My original trip plans were to sail to the Scilly Isles, then to Falmouth, cruise the English side of the channel (as far as the Isle of Wright at least) and cross at a narrow spot to France.

From there I would go West down the channel, turn the corner and head South for the Med.

Essential, one channel cross (quite enough to satisfy my desire to do that).

But, I heard about the Brest festival and figured I would just do the channel loop the other way (West to East on the French side, cross at a narrow spot to the Isle of Wright and then sail as far as Falmouth, on to the Scilly and then off to the Med).

This would require 2 crosses, but Scilly Isles are pretty far West so that's not really a cross.

A fine plan that we were putting into action when Bill Lowe hooked up with us in Guernsey (for a week or so of sailing).

When I told him of my East to West plan on the English coast he said “Fine, let me out when you get to the Isle of Wright and I'll head home”!

Hmmh...I think Lassie is trying to tell us something (someone tell Bill what that means when he gets back to Florida)!

It turns out that the plan had a minor (ok...perhaps a fatal) flaw...going East to West in the English Channel involves sailing in high winds from the West in strong currents going West (called wind over tide).

In my defense, I had no idea the channel changed directions when I made the plan.

So, discussing this with our new source of local knowledge (where was he when I made the Brest decision?) he suggested we shift up one island that allowed departure in any tide (hope you recall earlier posts) and that we go on the diagonal (outside the shipping separation zone of course) and get as West as possible on the cross.

This put our likely destination at Plymouth, meaning I would miss my goal of sailing to Falmouth, but I would have some coastal cruising going East prior to arrival at the Isle of Wright.

Bummer, if I had known that I would not have gone to Brest to start with.

So, now we would cross on the diagonal, add distance (85nm vs 55), but at least we could do that all in daylight with an early start from Alderney.

Plan made, now to work the weather window.

Oops, if we went to Alderney it would take an additional day, and the weather was favorable for our cross if we left the next day from Guernsey (we would get a rare Southerly backing wind at about 15nm).

New plan, we would depart early in the am from Guernsey for Plymouth....so now check the tide.

Oh oh, we're trapped in by a sill until 12:45pm, meaning that we will only cross part of the channel in the daylight!



Getting the picture?

Nighttime cross (for over half), diagonal, outside the shipping separation zone...seems like I do everything the hard way!

As it went, the winds diminished, causing us to motor for several hours.

I figured out that Falmouth was only an additional 24nm from the position we were at and we changed course for it (of course, that put us on a greater diagonal, but I'd given up on that a long time prior).

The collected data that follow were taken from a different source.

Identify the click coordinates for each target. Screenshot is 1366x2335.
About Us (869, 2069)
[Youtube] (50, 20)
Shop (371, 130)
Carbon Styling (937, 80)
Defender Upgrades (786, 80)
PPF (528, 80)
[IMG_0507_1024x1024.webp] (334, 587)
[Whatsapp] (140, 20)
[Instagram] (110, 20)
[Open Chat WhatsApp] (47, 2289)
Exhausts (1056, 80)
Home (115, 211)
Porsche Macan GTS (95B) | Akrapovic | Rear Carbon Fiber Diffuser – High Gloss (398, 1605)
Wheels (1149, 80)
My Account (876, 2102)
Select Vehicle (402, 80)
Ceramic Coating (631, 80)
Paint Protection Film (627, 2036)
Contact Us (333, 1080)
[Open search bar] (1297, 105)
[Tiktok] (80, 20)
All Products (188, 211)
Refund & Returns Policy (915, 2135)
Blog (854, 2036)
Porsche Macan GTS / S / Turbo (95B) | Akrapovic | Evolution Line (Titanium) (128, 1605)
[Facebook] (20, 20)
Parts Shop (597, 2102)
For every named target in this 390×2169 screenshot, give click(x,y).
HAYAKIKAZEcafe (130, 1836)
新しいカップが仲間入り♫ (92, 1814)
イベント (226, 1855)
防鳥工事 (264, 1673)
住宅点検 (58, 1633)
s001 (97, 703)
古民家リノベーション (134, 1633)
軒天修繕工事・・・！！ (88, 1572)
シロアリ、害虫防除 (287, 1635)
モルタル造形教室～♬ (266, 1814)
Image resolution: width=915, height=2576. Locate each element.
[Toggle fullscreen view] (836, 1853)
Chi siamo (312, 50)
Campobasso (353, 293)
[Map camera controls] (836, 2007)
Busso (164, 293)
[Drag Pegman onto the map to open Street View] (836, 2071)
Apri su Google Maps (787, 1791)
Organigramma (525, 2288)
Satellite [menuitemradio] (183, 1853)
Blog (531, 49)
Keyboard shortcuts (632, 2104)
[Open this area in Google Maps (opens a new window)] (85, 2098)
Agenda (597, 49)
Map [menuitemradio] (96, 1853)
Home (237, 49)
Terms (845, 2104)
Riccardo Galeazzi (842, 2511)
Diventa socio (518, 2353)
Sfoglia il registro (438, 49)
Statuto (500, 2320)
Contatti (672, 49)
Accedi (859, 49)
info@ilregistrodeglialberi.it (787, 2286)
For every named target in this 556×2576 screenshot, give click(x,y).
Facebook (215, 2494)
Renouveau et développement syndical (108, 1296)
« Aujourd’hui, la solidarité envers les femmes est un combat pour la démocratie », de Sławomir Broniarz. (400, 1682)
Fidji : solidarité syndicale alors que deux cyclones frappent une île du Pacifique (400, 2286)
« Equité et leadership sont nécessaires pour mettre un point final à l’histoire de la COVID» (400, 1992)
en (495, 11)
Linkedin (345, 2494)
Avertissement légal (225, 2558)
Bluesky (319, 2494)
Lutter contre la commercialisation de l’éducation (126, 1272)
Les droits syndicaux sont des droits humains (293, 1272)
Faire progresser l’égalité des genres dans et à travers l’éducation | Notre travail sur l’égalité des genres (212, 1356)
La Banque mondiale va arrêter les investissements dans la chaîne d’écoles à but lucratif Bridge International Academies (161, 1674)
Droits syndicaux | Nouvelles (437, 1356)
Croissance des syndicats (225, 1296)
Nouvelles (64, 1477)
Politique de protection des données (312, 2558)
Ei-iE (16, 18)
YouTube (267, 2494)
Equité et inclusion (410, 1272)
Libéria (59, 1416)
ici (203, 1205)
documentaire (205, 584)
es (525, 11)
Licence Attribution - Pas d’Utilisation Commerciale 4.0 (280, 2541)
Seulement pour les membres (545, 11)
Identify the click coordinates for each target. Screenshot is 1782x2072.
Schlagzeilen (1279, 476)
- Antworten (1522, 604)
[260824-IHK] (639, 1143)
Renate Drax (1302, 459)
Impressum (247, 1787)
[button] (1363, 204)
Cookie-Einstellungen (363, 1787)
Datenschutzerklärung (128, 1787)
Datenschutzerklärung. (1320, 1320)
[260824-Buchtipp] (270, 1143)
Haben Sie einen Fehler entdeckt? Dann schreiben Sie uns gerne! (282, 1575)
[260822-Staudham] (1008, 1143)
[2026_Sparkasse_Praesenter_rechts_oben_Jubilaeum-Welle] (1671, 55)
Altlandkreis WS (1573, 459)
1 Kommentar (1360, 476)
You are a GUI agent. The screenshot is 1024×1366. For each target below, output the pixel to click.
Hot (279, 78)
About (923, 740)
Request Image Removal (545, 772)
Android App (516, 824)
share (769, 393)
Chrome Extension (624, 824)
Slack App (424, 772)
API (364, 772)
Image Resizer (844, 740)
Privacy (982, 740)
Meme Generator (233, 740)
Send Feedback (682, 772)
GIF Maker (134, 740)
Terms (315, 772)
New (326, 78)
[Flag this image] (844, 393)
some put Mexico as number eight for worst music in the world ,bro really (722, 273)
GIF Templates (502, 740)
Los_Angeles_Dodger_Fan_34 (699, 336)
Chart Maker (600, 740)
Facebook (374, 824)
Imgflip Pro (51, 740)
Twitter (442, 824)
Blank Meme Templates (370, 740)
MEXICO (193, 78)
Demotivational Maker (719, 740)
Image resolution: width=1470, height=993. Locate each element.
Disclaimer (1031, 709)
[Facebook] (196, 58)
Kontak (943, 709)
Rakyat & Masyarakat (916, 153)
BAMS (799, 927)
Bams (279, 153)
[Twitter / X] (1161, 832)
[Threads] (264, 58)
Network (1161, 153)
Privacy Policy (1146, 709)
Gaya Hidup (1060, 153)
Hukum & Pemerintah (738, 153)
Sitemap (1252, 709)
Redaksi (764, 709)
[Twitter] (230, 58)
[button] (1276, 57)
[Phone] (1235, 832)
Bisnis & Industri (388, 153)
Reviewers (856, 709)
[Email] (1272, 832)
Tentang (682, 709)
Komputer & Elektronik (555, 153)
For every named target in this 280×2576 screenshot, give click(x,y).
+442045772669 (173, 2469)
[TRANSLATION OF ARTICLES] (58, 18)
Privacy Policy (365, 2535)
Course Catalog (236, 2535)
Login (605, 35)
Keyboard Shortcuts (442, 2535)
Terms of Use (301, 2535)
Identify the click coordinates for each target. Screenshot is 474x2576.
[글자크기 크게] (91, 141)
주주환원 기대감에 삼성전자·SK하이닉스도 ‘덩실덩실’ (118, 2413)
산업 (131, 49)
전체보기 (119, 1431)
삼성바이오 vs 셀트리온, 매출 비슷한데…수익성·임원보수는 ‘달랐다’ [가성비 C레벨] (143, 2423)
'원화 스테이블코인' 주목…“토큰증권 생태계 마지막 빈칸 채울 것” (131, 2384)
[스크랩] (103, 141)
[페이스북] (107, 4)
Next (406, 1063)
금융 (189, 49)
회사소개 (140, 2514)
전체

We came across the East bound shipping traffic 1st, it reminded me of inbound air traffic at O'Hare.

I wish I had screen shots of all the red arrows (AIS symbols) that were moving across our GPS display!

The further West we went, the more the ships were spread out as they funneled into the separation zone behind us.

Not too bad on the Eastbound traffic, we then encountered the West bound, of course in the dark.

The most worrisome encounter was a ship coming behind us...I was determined to stay on his port side no matter what, but you do want to maintain a steady, predictable course in case they do see you and are planning to take your course into account.

I was able to contact the ship (got his name from AIS...what a great thing!) and he told me he would alter course and cross our stern....not sure how things would have gone had I not gotten in radio contact.

Anyway, the winds came up during the cross, backed and allowed us to make Falmouth under sail, achieving my long time goal of reaching the English shores in my own sailboat!